Evaluate quality with MLflow's predefined scorers using the evaluation harness
Interpret results to identify quality issues
Improve your app based on evaluation results
Compare versions to verify improvements worked and didn't cause regressions

Prerequisites

Install MLflow and required packages

pip install --upgrade "mlflow[databricks]>=3.1.0" openai

Create an MLflow experiment by following the setup your environment quickstart.
Access to a Unity Catalog schema with CREATE TABLE permissions in order to create an evaluation dataset.

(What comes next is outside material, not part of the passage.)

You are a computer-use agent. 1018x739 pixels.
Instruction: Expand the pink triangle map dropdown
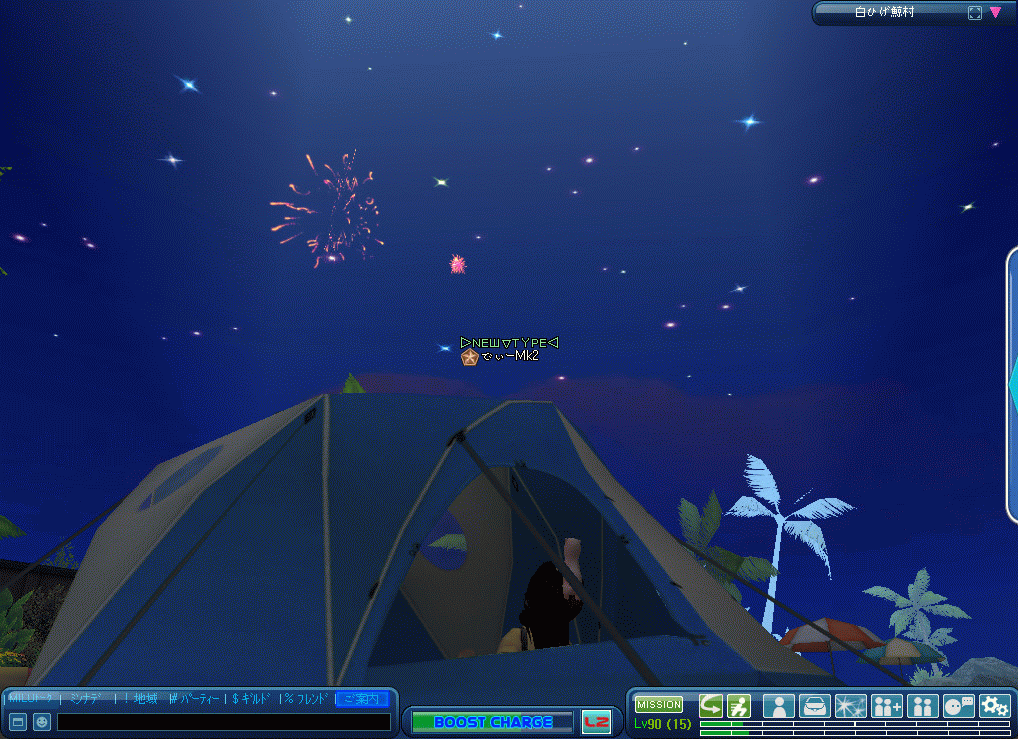coord(996,13)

Step 1: Create your application

In this guide, we will evaluate an email generation app that:

Retrieves customer information from a CRM database
Generates personalized follow-up emails based on the retrieved information

Let's build our email generation app. The retrieval component is marked with span_type="RETRIEVER" to enable MLflow's retrieval-specific scorers.

import mlflow
from openai import OpenAI
from mlflow.entities import Document
from typing import List, Dict

# Enable automatic tracing for OpenAI calls
mlflow.openai.autolog()

# Connect to a Databricks LLM via OpenAI using the same credentials as MLflow
# Alternatively, you can use your own OpenAI credentials here
mlflow_creds = mlflow.utils.databricks_utils.get_databricks_host_creds()
client = OpenAI(
    api_key=mlflow_creds.token,
    base_url=f"{mlflow_creds.host}/serving-endpoints"
)

# Simulated CRM database
CRM_DATA = {
    "Acme Corp": {
        "contact_name": "Alice Chen",
        "recent_meeting": "Product demo on Monday, very interested in enterprise features. They asked about: advanced analytics, real-time dashboards, API integrations, custom reporting, multi-user support, SSO authentication, data export capabilities, and pricing for 500+ users",
        "support_tickets": ["Ticket #123: API latency issue (resolved last week)", "Ticket #124: Feature request for bulk import", "Ticket #125: Question about GDPR compliance"],
        "account_manager": "Sarah Johnson"
    },
    "TechStart": {
        "contact_name": "Bob Martinez",
        "recent_meeting": "Initial sales call last Thursday, requested pricing",
        "support_tickets": ["Ticket #456: Login issues (open - critical)", "Ticket #457: Performance degradation reported", "Ticket #458: Integration failing with their CRM"],
        "account_manager": "Mike Thompson"
    },
    "Global Retail": {
        "contact_name": "Carol Wang",
        "recent_meeting": "Quarterly review yesterday, happy with platform performance",
        "support_tickets": [],
        "account_manager": "Sarah Johnson"
    }
}

# Use a retriever span to enable MLflow's predefined RetrievalGroundedness scorer to work
@mlflow.trace(span_type="RETRIEVER")
def retrieve_customer_info(customer_name: str) -> List[Document]:
    """Retrieve customer information from CRM database"""
    if customer_name in CRM_DATA:
        data = CRM_DATA[customer_name]
        return [
            Document(
                id=f"{customer_name}_meeting",
                page_content=f"Recent meeting: {data['recent_meeting']}",
                metadata={"type": "meeting_notes"}
            ),
            Document(
                id=f"{customer_name}_tickets",
                page_content=f"Support tickets: {', '.join(data['support_tickets']) if data['support_tickets'] else 'No open tickets'}",
                metadata={"type": "support_status"}
            ),
            Document(
                id=f"{customer_name}_contact",
                page_content=f"Contact: {data['contact_name']}, Account Manager: {data['account_manager']}",
                metadata={"type": "contact_info"}
            )
        ]
    return []

@mlflow.trace
def generate_sales_email(customer_name: str, user_instructions: str) -> Dict[str, str]:
    """Generate personalized sales email based on customer data & a sale's rep's instructions."""
    # Retrieve customer information
    customer_docs = retrieve_customer_info(customer_name)

    # Combine retrieved context
    context = "\n".join([doc.page_content for doc in customer_docs])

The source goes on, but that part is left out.